Tiko Kerr’s Lazarus Tree

HIV-positive artist paints triumph textured over meds


Three times a week Tiko Kerr floats his 27-foot scull into the early morning or nighttime calm of Coal Harbour and casts off for a solitary rowing adventure to recharge his creative flow.

“Seeing the city from my angle is magical,” says Kerr, who has painted for 25 years.

The first thing I see as I walk into his Eastside studio is a colourful portrait of a fallen tree. This, Kerr tells me, is his barometer and the inspiration for his new show dedicated to “recreating Coal Harbour, as seen from the water.”

“I just felt so disoriented,” Kerr says, recalling the day he discovered his favourite tree had been blown over by the storm that devastated Stanley Park in December 2006.

As a rower, that tree was his marker. Kerr mourned its toppling. But the tree wasn’t dead. “It miraculously came back to life,” he states almost proudly.

This Stanley Park tree, which Kerr now calls his Lazarus Tree, is featured twice in his exhibit, once before the fall and once after.

It is no wonder that Kerr is so taken by the tree’s story. After all, its journey more than vaguely parallels his own.

Kerr, whose HIV-positive status had left him in “really bad shape” by 2005, banded together with a group of six other men who were in desperate need of better drugs if they were to regain their strength and survive at all. Together, they demanded access to experimental drugs not yet on the market. “It was the feeling that I didn’t matter,” he says of the uphill battle to get the medication he needed.

This show is, in part, a giving thanks to the supporters who’ve helped him through the past couple of years. The paintings are as overtly autobiographical as Kerr has ever been.

“They’re self-portraits,” he says, pulling forward one textured canvas after another from a pile leaning against the wall of his bright studio.

“They represent the past few years of struggle with medicine,” he explains. “I had boxes and boxes filled with all this medical paraphernalia.”

The canvases are first textured with syringes and bottles, prescriptions with his name on them; the images are then constructed atop these foundations. I’m not an art critic but I can’t help notice the overwhelming depth to Kerr’s colourful depictions of himself with drugs literally protruding from his face. His resilience is intertwined with the medications that saved him.

I didn’t really get this — I mean really get this — until Kerr pulled out a painting he did during his weak time when he did not have adequate medical help.

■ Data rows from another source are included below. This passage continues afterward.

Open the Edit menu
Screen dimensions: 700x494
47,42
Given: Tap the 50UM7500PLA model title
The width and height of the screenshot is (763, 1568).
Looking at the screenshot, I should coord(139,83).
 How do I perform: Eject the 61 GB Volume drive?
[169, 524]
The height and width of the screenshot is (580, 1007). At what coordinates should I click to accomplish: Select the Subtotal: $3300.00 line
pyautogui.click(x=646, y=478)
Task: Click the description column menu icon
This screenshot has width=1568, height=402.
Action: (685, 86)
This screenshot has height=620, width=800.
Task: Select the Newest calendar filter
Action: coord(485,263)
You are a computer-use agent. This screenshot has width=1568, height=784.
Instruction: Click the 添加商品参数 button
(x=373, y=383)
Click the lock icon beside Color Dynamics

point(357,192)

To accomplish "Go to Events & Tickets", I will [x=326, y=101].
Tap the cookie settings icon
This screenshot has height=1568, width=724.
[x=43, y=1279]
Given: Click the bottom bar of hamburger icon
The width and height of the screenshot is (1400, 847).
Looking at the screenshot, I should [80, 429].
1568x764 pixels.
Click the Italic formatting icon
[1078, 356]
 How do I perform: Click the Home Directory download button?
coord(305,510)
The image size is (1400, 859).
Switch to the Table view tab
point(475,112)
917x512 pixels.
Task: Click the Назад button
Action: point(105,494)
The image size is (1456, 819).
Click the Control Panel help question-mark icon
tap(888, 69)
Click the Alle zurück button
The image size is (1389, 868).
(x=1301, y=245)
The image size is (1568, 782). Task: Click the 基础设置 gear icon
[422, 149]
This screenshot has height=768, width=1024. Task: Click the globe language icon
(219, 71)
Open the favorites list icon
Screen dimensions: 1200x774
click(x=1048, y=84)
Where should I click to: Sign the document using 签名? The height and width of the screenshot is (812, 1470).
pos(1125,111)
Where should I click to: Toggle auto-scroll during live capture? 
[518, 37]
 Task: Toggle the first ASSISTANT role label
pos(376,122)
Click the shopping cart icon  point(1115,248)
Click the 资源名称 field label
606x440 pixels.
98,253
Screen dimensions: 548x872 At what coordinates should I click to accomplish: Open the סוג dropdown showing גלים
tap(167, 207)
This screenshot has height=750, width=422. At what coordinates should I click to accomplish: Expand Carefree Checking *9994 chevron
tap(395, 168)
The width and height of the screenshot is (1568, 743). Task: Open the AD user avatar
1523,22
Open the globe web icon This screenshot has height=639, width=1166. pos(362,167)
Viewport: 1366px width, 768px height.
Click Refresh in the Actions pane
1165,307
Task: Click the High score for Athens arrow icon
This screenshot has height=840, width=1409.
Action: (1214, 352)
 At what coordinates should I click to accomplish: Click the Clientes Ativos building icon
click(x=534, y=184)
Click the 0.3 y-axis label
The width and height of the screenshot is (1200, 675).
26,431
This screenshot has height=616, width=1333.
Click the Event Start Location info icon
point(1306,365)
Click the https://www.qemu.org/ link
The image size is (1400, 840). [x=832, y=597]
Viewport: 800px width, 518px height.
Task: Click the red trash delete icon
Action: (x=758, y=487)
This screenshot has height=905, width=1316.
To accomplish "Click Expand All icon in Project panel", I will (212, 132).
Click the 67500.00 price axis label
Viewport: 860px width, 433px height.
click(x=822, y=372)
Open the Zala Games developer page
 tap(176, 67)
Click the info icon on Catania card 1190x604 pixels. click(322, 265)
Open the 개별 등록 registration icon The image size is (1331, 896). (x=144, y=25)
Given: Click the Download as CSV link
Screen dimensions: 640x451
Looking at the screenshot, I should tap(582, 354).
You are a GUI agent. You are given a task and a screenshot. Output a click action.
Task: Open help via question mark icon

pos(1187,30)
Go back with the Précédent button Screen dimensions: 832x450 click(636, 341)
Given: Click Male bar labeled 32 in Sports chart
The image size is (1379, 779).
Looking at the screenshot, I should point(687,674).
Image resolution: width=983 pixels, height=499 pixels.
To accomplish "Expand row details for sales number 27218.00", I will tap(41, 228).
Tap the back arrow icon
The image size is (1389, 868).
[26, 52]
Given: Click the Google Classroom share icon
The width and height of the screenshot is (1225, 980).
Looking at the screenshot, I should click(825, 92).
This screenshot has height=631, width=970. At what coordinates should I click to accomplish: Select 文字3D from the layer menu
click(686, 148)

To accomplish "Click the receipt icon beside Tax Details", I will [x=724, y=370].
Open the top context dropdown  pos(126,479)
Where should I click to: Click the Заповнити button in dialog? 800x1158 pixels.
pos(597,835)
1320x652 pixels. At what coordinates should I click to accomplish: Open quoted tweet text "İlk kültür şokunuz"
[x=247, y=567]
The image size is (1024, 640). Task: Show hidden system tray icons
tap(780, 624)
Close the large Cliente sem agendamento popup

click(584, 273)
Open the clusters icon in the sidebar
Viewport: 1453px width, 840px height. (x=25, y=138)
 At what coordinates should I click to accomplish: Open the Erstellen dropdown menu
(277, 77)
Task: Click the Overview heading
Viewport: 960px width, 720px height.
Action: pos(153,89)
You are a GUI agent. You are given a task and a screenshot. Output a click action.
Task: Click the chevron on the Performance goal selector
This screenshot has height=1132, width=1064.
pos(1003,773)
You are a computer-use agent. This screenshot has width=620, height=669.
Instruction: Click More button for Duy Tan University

“This one I did at my most desperate,” he tells me as he lifts an ominous painting of an empty hospital room with a sterile made-up bed, and places it on an easel.

 

The austerity is spooky and I realize right in that second just how close Kerr came to dying.

I can’t take my eyes off the painting and feel frightened on Kerr’s behalf. Tears form in my eyes as Kerr tells me that the working title of the piece was My Government is Trying to Kill Me. I sob. Kerr laughs.

“I feel lucky. With all the misery that everyone experiences in their lives, artists or creative people have an opportunity to use it.”

He tells me how he would come into the studio in a rage sometimes, feeling — legitimately — that his government had given up on him, that he was expendable.

That painting (pictured on page 29) is not part of the show but the contrast helps me to understand what the show really means.

There is victory in the balance of Kerr’s new work. There is vibrancy, momentum and extraordinary self-awareness. Colours come alive, just as Kerr’s Stanley Park marker has also come back to life.

Kerr excitedly shows me another facet of his upcoming show. It is easy to see how he has poured his heart and life into the work he is about to share with the rest of us. Among the treats is something I have not seen before.

“Stop-frame animation is taking digital stills throughout the painting process and then screening them together,” he explains as we watch a video. It’s like watching the paintings create themselves. “It’s really fun,” he smiles.

In addition to offering gratitude to Vancouver for supporting him through his health struggles, Kerr’s exhibit is also an homage to his dear friend and mentor, painter Jack Shadbolt.

Kerr shows me a rusty red metal knife that belonged to Shadbolt. “A knife called defiance,” Kerr grins, holding it in his hand.

He holds it up to me, revealing the word defiance encrusted on the knife’s side. We both turn to look at the paintings of his face that line the room.

“When I finished that self-portrait,” Kerr says, again gesturing to my personal favourite, “I realized that that was my expression: Don’t screw with me. I’m here to stay.”